▸ **Source excerpt**
☆ ☆ ☆ ☆ ☆
Clean code = readable, simple, concise.

Modular code = functions and modules/files used extensively; that facilitates re-usability of code pieces and avoid re-programming.

DRY Principle = Don't repeat yourself.

Variable names should be as descriptive as possible, so that no explanatory comments are necessary!

Be descriptive and imply type:
- booleans: use is_ or has_
- functions: try to use verbs
- variables: try to use nouns
- long names are not the same as descriptive... function names should not include implementation details!
Be consistent and clearly differentiate: better age_list than ages.
Avoid abbreviations and single letters, unless the audience know them. Exceptions: counters and math variables, e.g., i, j, k, x, y, z, t.
Use standard library functions when possible: math.sqrt() instead of **0.5, np.mean(), etc.; they are faster and have descriptive names!

Whitespaces and indentation: have a look at PEP8 Code Layout

4 spaces for each indent.
Sections: whitespace separation.
☆ ☆ ☆ ☆ ☆
▸ **Dataset excerpt**

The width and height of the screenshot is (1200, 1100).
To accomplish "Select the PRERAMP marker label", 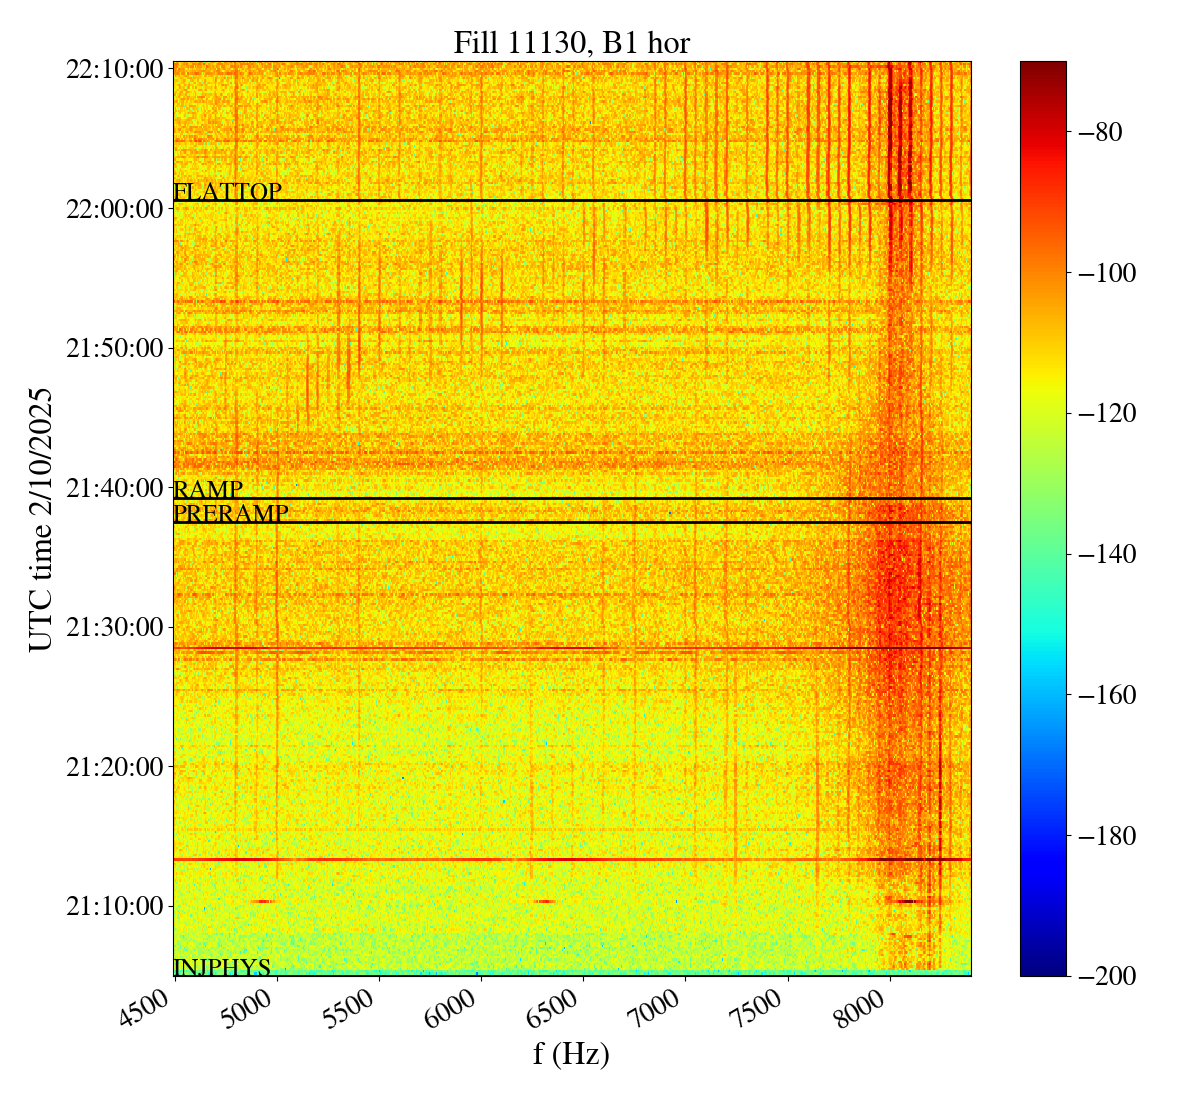I will (x=231, y=513).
☆ ☆ ☆ ☆ ☆
Answer these questions from the clean code notes:
(a) Which prefixes are suggested for booleans?
(b) How many spaces go into each indent?
(c) What does the DRY Principle stand for?
You won't need the lines for this.

(a) is_ or has_
(b) 4 spaces
(c) Don't repeat yourself